メガネユーザーは、冬の外出時に煩わしさが付きまといます。
どうしてもメガネが雲ってしまい、視界不良と少しの気恥ずかしさに悩まされるのです。
スイス連邦工科大学チューリッヒ校(ETH Zurich)機械プロセス工学部に所属するディモス・プリカコス氏ら研究チームは、メガネが雲らなくなる金ベースのコーティングを開発しました。
太陽光を吸収してメガネを温めるため、温度差で生じる結露を防止してくれるというのです。
研究の詳細は、2022年12月12日付の科学誌『Nature Nanotechnology』に掲載されました。
煩わしさのない「曇り防止コーティング」が必要とされている
空気が冷たい冬の時期は、すぐにメガネが雲ってしまいます。
マスクをして息を吐くたびにメガネが雲り、屋内に入った途端にいきなり曇る。そんな煩わしさにイライラする人も多いのではないでしょうか。

メガネが雲るのは温度差で生じる結露、つまりレンズ表面に付着した細かい水滴による「光の乱反射」が原因です。
従来の親水性の曇り止めコーティングでは、界面活性剤の効果によってレンズ表面についた水滴が薄く均一に広がります。
これにより光の乱反射が抑えられ、見えにくさも解消されるというもの。
しかし、専用のクリーナーを用いた定期的なメンテナンスが必要となり、別の煩わしさが増えるというデメリットがあります。
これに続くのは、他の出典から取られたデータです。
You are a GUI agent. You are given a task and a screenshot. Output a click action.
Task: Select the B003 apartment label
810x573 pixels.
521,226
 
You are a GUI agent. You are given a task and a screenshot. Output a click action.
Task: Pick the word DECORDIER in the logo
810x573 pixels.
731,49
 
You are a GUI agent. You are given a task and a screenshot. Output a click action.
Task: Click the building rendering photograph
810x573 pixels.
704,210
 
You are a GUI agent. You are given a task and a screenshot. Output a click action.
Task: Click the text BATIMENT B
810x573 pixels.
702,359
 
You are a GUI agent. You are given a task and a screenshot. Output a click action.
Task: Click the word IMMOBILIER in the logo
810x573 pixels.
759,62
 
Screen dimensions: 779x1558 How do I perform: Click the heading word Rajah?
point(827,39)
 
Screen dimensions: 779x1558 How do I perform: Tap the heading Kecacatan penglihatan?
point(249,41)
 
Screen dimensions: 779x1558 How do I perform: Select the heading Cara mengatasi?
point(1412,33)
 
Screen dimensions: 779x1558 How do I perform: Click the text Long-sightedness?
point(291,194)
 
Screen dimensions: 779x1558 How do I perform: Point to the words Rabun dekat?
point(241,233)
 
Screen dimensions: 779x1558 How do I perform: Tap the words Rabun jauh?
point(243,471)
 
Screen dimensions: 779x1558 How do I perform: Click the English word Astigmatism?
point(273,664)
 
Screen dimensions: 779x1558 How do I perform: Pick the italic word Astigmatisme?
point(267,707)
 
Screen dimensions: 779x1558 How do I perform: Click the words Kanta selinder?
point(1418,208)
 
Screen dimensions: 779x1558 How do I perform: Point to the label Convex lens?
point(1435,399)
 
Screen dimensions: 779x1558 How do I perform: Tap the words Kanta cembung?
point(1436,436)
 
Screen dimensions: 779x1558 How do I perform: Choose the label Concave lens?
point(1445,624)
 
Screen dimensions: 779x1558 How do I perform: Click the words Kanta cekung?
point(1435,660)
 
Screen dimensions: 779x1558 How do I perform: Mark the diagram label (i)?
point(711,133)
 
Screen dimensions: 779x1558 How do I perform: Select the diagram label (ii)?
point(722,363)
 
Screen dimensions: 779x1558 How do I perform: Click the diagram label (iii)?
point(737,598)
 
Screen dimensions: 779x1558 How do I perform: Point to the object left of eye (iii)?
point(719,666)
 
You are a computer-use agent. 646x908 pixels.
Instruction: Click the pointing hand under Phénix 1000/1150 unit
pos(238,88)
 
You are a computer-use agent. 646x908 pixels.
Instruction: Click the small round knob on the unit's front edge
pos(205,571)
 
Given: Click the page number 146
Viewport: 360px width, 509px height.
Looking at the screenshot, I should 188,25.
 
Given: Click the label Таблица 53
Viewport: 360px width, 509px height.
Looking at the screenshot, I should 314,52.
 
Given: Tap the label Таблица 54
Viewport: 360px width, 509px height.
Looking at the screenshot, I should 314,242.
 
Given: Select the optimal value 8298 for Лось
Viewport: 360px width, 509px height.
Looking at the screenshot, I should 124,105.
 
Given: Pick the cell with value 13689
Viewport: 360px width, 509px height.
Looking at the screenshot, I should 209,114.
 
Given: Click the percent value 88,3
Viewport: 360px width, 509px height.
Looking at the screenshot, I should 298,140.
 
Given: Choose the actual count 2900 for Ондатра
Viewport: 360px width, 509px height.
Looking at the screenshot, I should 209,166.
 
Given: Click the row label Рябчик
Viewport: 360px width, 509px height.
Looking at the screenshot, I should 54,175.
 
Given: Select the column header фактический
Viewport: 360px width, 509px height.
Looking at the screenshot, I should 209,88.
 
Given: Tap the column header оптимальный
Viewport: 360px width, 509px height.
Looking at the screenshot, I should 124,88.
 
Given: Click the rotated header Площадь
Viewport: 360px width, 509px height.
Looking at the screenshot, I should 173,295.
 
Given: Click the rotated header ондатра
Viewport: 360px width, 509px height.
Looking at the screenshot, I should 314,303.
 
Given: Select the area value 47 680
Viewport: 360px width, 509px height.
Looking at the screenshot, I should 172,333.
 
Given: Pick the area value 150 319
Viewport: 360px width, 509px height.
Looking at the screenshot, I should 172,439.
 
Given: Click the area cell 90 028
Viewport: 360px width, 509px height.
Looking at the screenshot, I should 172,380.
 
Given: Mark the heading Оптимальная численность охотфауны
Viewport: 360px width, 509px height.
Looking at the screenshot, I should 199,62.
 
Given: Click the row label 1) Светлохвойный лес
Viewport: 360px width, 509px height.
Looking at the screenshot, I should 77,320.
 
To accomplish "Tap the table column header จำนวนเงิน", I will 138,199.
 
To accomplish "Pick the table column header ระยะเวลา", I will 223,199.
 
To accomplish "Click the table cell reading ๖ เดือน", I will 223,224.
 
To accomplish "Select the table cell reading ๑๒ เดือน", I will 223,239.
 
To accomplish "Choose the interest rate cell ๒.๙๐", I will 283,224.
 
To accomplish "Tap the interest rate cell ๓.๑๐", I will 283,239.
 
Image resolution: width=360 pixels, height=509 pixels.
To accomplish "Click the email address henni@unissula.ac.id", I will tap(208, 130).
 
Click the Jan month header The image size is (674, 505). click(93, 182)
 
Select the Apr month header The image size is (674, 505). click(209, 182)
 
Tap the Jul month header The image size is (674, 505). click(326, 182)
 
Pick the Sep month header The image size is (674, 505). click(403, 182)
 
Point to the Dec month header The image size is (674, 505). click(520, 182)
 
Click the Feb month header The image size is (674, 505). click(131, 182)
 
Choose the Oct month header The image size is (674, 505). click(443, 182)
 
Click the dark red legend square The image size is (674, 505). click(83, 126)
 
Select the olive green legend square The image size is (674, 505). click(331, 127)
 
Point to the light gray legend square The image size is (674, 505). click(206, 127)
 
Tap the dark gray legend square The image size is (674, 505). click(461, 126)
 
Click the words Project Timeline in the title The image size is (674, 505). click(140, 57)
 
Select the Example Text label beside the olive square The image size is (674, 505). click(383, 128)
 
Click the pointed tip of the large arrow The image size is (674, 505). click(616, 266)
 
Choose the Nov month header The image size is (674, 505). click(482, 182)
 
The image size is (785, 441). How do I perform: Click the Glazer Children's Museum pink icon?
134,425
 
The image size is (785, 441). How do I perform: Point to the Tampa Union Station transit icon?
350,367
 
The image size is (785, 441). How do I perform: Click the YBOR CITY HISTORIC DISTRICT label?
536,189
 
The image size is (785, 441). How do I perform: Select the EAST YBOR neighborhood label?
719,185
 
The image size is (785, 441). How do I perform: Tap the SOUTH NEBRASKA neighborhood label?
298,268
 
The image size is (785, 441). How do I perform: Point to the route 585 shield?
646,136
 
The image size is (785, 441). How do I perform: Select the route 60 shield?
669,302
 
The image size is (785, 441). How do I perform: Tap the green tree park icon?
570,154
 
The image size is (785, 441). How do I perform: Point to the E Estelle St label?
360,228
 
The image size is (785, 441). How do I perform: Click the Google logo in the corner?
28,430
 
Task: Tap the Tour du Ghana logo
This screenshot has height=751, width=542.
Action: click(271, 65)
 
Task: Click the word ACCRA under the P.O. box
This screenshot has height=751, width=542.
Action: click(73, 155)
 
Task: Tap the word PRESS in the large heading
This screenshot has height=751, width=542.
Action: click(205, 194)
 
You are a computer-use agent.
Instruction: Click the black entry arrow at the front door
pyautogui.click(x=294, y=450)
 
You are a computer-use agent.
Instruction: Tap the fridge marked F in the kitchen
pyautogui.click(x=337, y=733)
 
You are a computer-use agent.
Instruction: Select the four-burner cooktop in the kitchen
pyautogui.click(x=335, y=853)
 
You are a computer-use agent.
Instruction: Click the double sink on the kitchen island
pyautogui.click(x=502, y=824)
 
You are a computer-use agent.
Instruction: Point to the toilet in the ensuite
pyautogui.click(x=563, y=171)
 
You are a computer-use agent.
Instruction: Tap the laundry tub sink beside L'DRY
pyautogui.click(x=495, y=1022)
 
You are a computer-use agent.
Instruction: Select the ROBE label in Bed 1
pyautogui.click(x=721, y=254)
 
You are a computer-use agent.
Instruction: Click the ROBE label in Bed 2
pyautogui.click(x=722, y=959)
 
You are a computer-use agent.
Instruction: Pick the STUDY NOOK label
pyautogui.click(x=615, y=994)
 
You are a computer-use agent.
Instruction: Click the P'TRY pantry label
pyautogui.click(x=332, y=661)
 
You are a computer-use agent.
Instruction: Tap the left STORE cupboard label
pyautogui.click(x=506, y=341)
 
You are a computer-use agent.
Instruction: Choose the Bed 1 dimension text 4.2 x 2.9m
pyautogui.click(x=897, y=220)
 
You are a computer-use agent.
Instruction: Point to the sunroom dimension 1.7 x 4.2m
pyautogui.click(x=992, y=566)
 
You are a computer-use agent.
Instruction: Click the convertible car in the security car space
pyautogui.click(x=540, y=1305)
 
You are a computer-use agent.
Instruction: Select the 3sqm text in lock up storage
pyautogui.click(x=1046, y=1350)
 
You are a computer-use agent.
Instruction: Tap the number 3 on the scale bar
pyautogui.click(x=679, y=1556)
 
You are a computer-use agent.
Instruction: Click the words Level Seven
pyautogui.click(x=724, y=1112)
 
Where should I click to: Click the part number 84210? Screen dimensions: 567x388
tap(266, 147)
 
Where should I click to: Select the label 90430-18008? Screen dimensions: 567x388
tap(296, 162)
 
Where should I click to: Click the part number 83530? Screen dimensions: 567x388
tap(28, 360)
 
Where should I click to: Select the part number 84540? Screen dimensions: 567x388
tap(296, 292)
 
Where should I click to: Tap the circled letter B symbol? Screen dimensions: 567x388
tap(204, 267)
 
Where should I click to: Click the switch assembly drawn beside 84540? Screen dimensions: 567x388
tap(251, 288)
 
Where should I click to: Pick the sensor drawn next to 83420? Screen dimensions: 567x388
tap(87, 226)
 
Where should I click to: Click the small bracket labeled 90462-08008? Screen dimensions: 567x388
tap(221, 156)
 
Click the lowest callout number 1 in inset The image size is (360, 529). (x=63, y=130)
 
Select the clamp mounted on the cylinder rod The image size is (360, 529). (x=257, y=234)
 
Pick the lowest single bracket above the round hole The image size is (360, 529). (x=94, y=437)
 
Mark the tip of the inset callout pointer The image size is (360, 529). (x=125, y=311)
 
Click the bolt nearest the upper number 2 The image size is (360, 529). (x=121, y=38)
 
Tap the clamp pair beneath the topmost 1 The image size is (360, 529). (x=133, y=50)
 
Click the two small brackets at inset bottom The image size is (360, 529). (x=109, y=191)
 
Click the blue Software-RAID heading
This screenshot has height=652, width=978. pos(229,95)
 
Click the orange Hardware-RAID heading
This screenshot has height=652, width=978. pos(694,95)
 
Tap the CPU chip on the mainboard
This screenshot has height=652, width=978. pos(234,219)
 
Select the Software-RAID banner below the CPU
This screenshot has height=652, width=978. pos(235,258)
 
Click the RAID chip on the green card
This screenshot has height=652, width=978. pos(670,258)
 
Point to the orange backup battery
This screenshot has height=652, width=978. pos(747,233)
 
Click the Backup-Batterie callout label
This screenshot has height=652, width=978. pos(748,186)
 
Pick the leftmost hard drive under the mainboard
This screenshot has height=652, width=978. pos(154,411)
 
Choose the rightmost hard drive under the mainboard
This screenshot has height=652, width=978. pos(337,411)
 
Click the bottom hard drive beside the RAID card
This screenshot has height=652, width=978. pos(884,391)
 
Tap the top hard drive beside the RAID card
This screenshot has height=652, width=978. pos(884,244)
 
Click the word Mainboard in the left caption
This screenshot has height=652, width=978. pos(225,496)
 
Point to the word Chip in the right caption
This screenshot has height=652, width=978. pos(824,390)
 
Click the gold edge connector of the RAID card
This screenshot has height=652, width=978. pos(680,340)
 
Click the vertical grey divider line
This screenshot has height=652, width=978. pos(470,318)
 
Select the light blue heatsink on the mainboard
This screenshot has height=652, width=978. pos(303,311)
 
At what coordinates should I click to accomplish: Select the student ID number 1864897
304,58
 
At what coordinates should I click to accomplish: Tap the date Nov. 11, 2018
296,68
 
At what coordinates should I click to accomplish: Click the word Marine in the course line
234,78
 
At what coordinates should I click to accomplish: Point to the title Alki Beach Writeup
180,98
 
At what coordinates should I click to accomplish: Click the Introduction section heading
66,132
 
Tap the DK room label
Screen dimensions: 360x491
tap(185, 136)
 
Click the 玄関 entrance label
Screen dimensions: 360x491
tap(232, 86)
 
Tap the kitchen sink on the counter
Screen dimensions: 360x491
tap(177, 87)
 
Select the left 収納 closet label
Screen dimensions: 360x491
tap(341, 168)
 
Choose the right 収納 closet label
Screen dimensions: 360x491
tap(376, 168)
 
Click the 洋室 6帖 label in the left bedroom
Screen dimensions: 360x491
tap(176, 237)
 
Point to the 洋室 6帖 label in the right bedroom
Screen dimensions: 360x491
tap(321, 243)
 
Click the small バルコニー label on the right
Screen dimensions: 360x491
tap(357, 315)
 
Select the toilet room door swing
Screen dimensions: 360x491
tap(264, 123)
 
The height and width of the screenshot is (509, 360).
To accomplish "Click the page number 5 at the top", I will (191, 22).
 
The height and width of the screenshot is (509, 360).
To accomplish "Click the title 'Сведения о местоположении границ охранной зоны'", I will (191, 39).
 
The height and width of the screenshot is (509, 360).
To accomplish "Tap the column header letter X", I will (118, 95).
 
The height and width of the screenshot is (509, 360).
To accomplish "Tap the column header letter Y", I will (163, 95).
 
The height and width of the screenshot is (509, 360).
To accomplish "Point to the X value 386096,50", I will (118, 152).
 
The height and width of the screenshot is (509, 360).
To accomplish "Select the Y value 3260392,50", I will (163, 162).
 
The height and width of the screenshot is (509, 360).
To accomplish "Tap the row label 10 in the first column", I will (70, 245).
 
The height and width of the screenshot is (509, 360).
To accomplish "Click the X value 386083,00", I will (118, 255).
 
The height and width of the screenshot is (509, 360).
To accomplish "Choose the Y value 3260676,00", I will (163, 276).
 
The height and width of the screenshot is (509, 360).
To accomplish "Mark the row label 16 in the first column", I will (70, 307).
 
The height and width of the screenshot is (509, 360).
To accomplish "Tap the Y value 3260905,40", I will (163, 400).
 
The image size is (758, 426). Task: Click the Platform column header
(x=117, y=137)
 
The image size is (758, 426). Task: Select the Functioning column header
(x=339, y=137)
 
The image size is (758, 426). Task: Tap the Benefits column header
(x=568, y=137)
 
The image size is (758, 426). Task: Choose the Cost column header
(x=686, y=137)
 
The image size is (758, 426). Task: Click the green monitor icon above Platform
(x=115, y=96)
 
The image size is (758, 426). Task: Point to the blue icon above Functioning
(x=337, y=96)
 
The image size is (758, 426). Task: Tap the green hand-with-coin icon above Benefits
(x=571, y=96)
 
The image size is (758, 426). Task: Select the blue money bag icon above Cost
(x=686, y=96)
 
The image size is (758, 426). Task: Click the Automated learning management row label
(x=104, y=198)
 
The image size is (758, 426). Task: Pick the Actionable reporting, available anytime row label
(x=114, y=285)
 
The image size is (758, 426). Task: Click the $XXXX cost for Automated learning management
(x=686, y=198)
そこでプリカコス氏は、メンテナンスが不要な「新しい技術」を開発しました。
それはレンズに付着した水滴に対処するのではなく、そもそも水滴が付着しないコーティングです。

その方法とは、自動車のリアウインドウにある「熱線デフォッガー」に似ています。
このデフォッガーは、張り巡らされた熱線でガラスを温めることで曇らないようにしています。
スキーヤーなら同様に電熱線の仕込まれたゴーグルが発売されているので、この方法でレンズが曇らないということにピンとくるでしょう。
ただ、これはメガネの曇りを防ぐ方法としてはかなり大掛かりと言えます。
しかし新しく開発された技術は、電熱線のような機器を使うことなく、単純なコーティングによって、メガネのレンズ表面を温めることで結露を防いだり、除去するのです。